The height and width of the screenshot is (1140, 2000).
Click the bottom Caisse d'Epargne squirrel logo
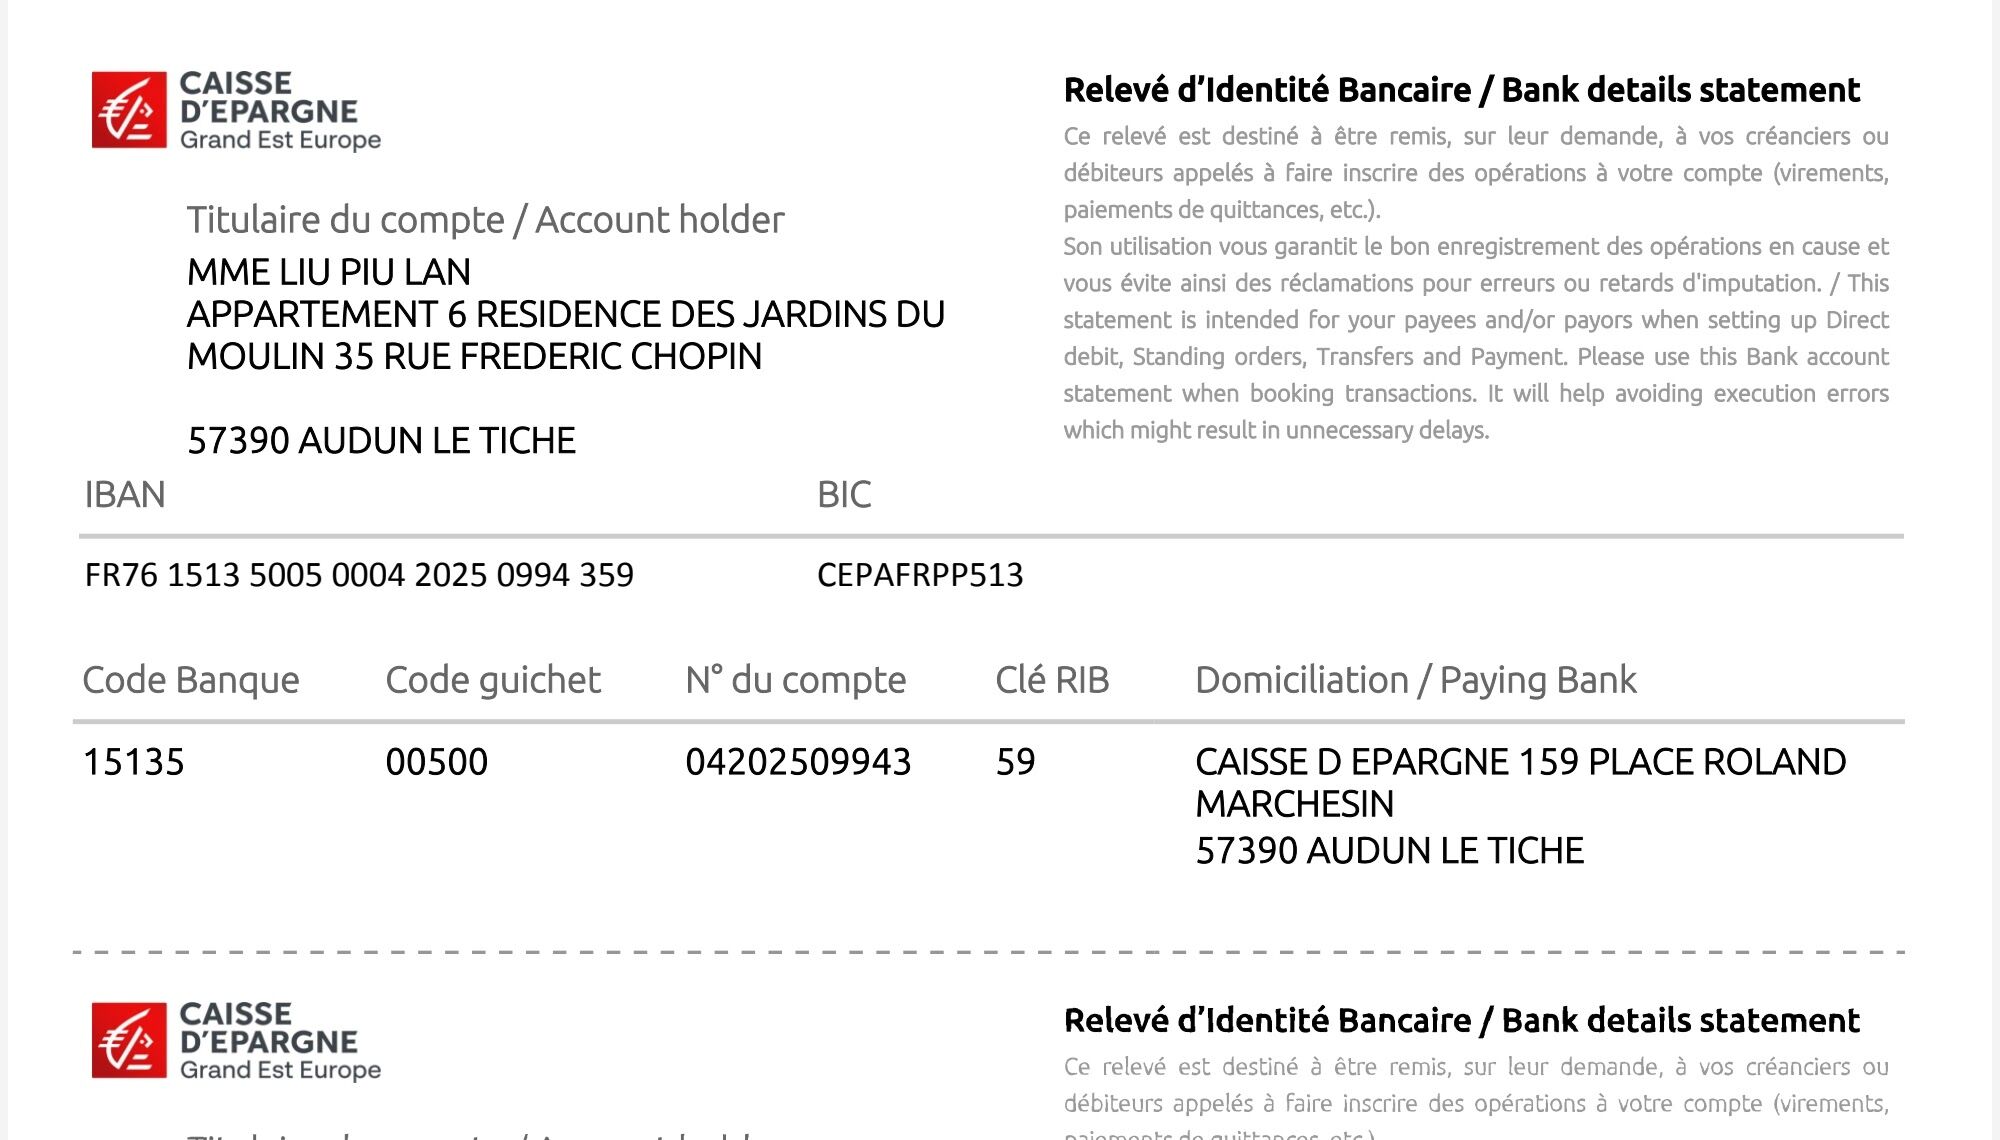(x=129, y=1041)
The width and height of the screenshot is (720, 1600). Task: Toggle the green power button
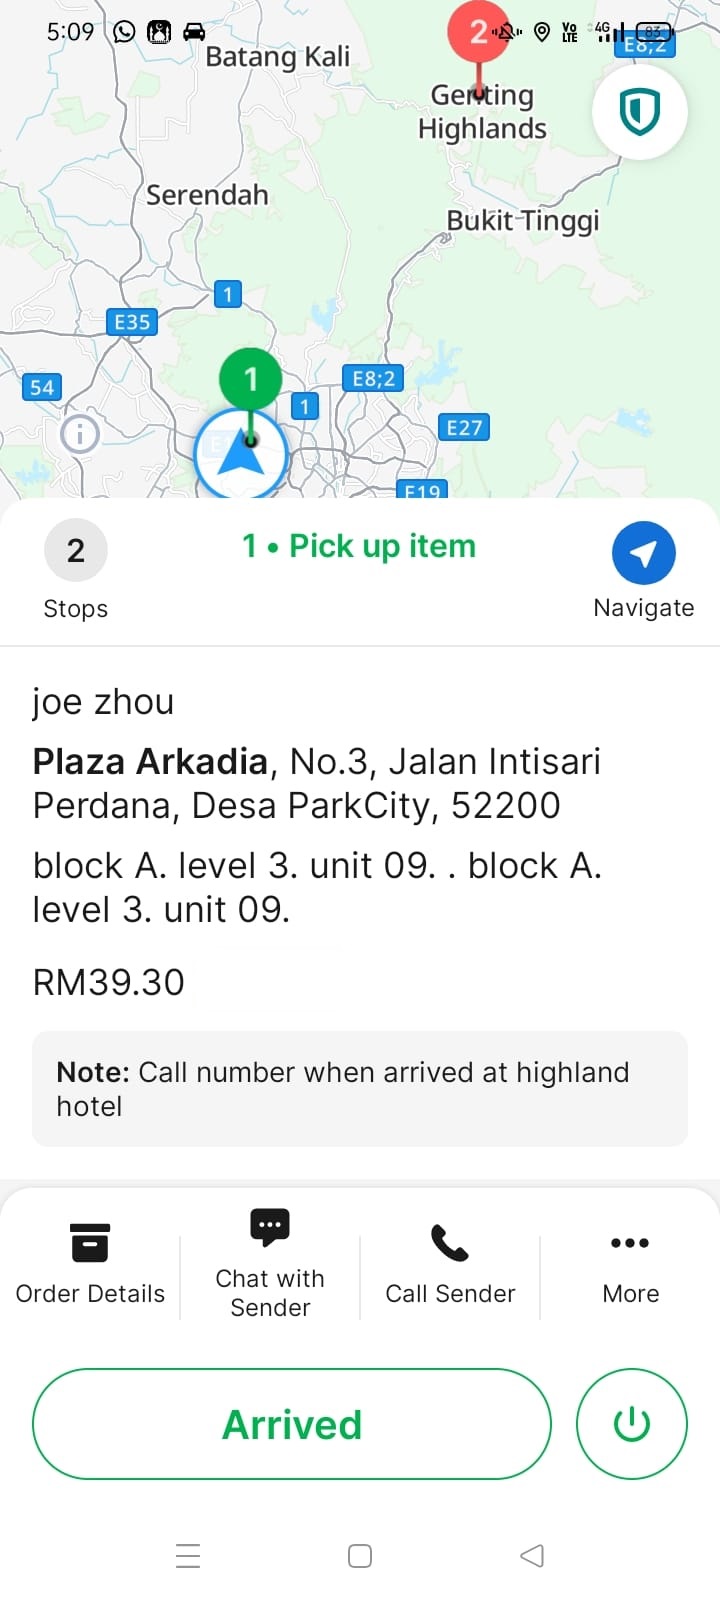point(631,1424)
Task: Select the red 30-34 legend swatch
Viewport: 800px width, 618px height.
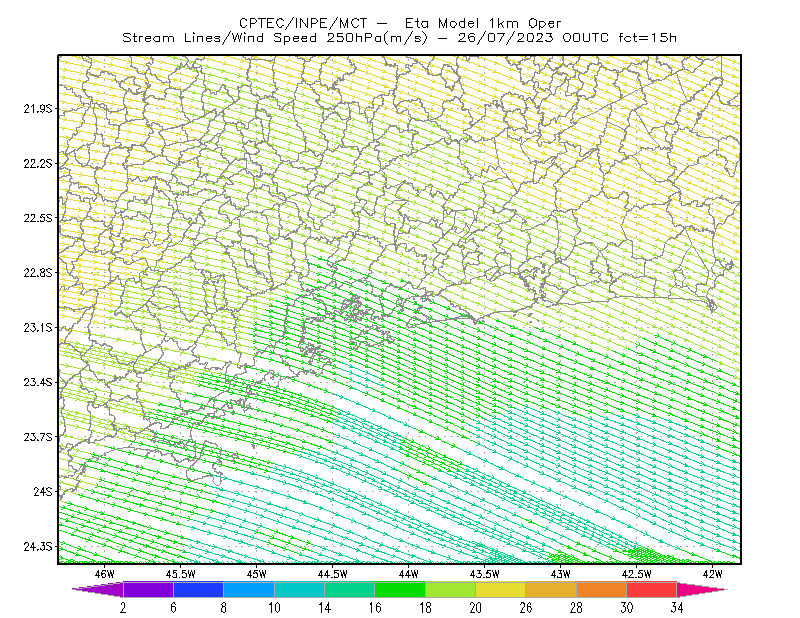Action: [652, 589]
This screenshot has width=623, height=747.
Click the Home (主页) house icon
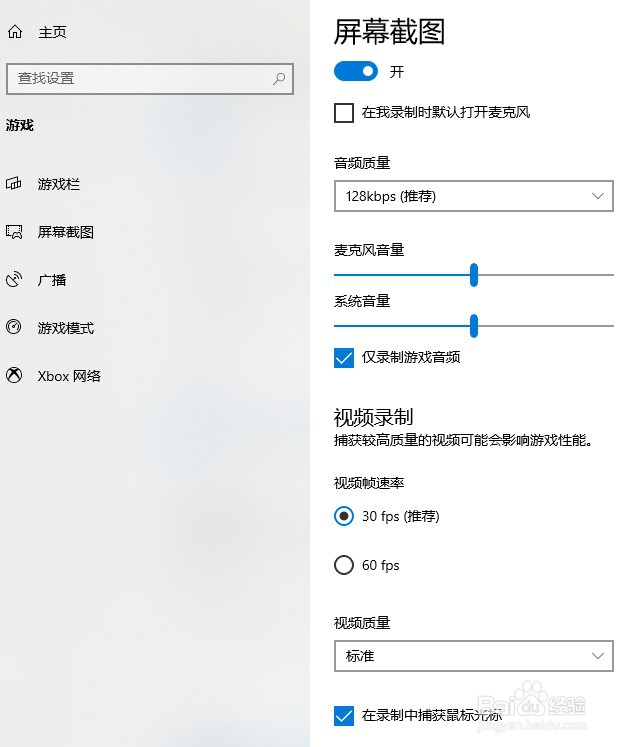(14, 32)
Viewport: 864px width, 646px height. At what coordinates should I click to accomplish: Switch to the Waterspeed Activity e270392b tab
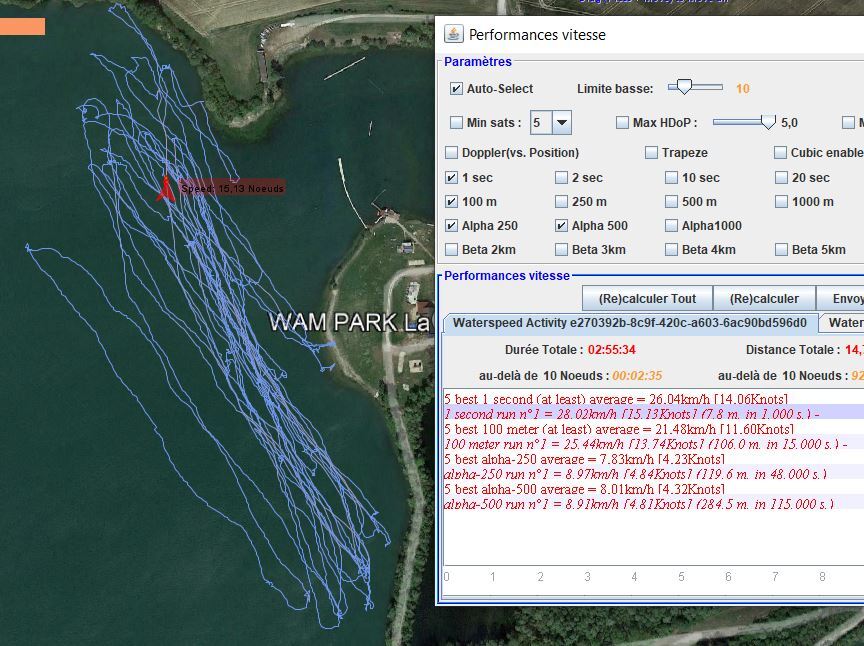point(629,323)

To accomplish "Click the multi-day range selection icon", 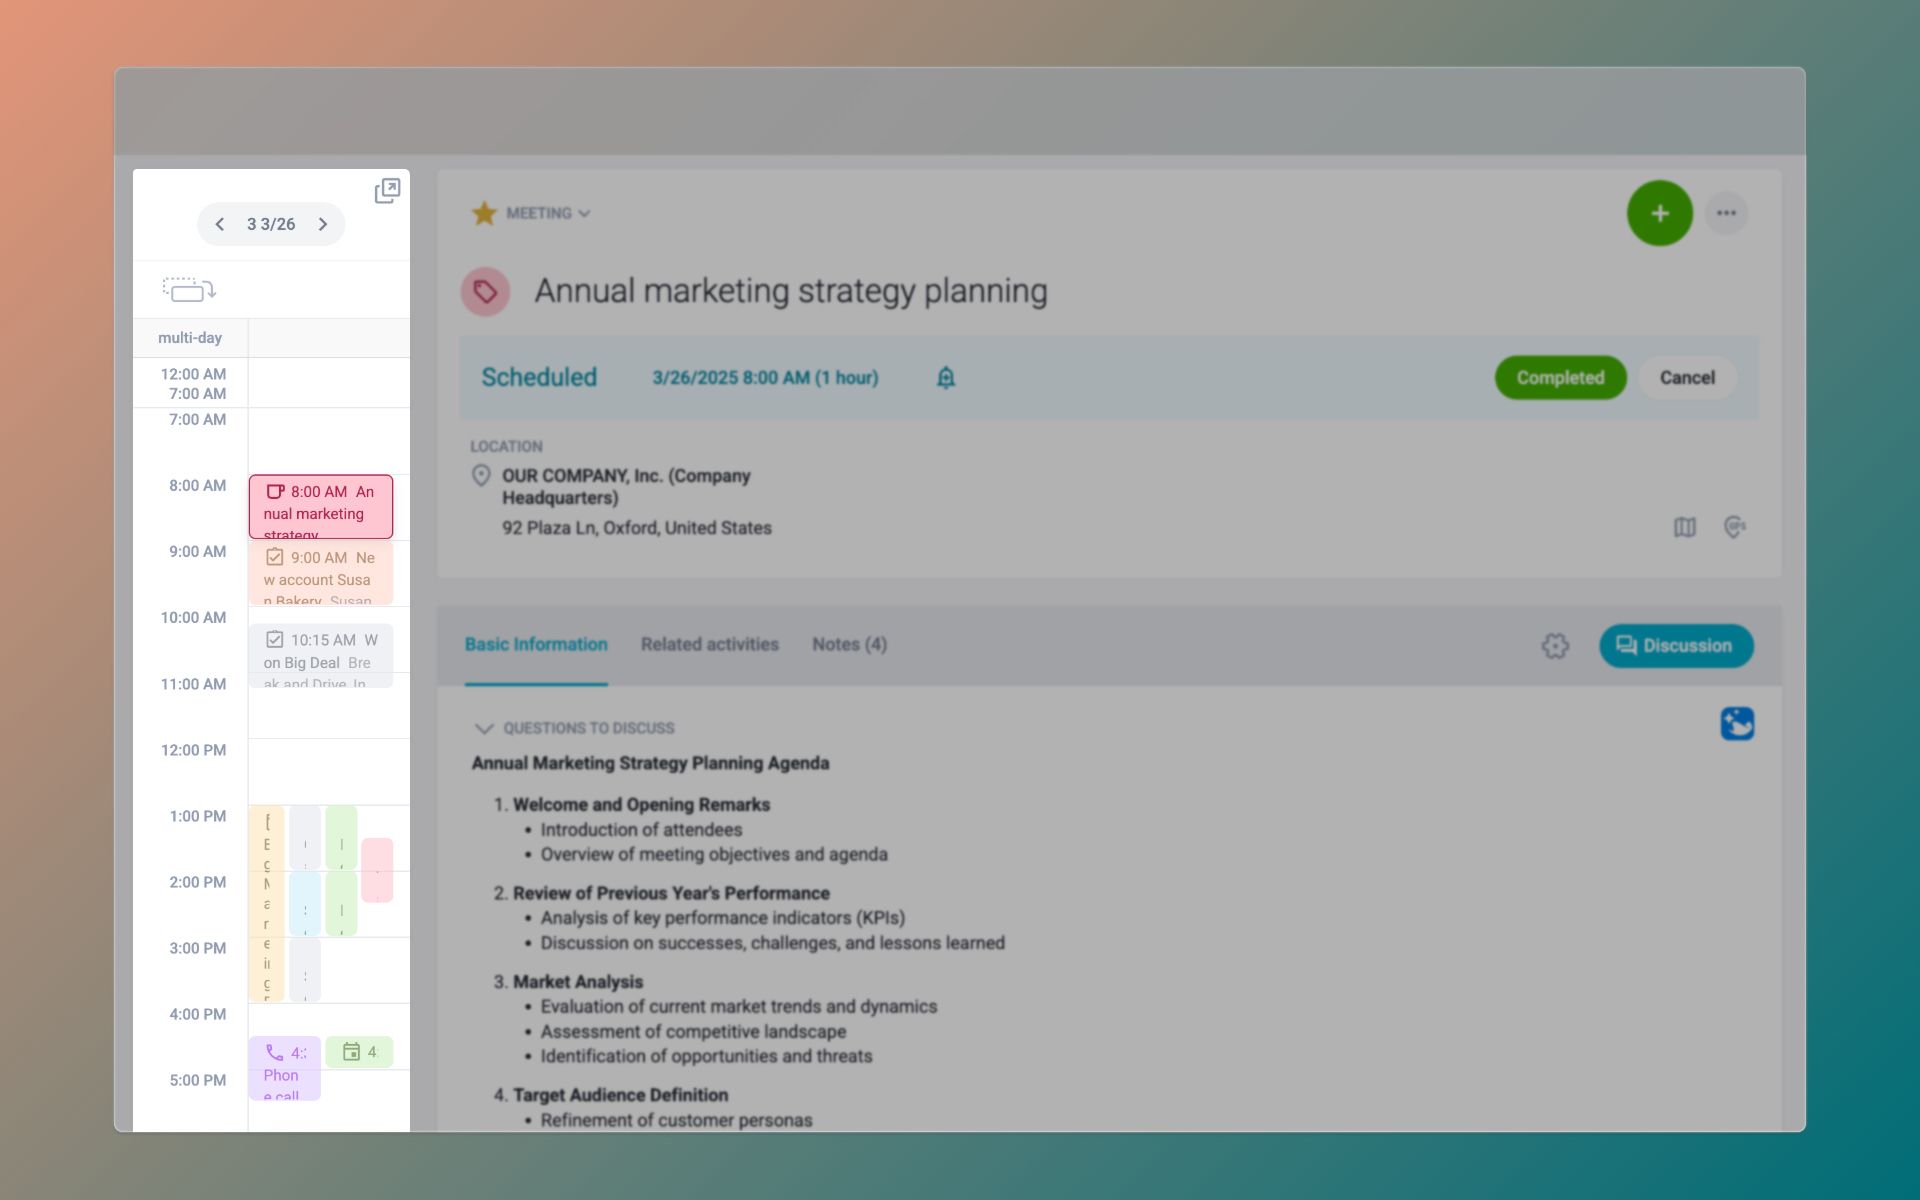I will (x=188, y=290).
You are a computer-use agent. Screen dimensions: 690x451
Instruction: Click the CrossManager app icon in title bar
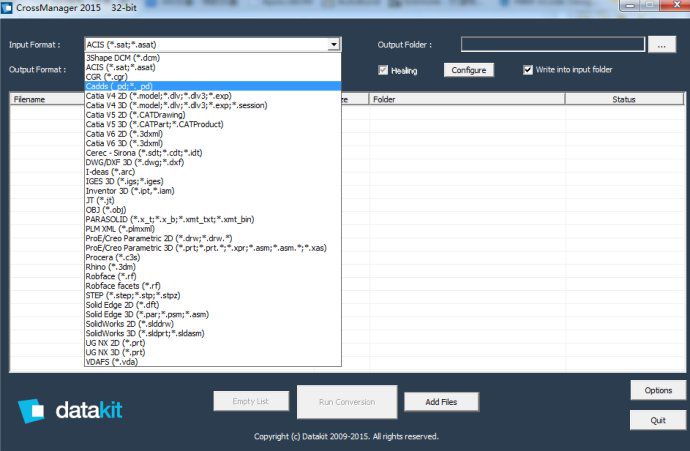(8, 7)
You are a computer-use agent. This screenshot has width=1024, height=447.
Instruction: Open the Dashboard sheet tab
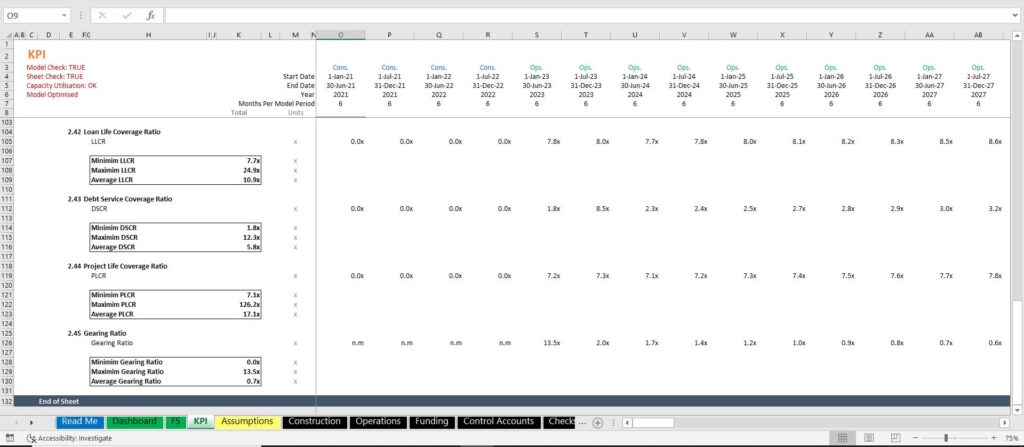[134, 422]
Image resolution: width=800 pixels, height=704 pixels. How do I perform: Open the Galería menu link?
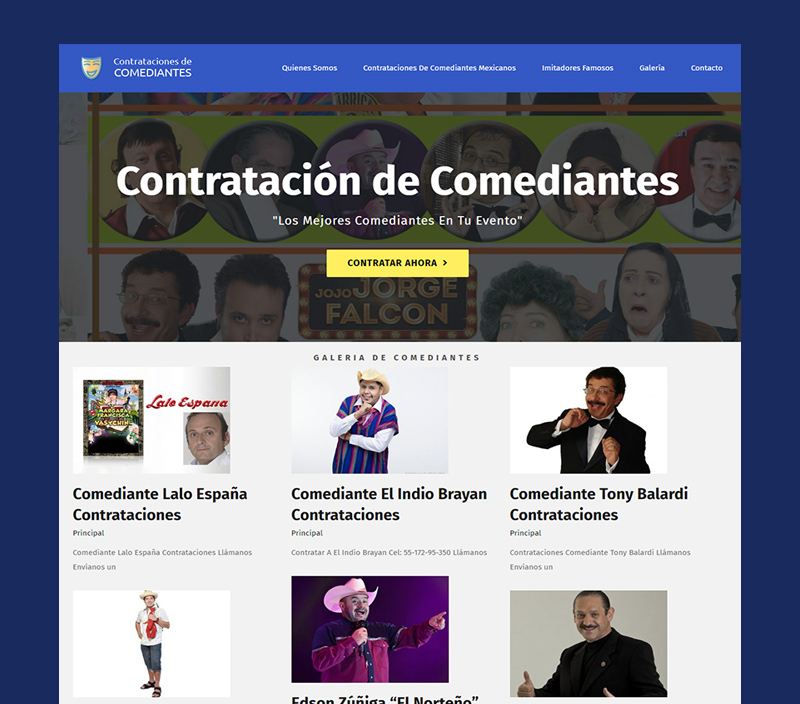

__Required work__. Transcribe the items from the line that contains "You are a computer-use agent. This" through the end of the items, and leave the pictures out of your answer.

__In response__.
You are a computer-use agent. This screenshot has width=1024, height=447.
Instruction: Open the Dashboard sheet tab
[134, 422]
Image resolution: width=800 pixels, height=704 pixels. How do I perform: Open the Galería menu link?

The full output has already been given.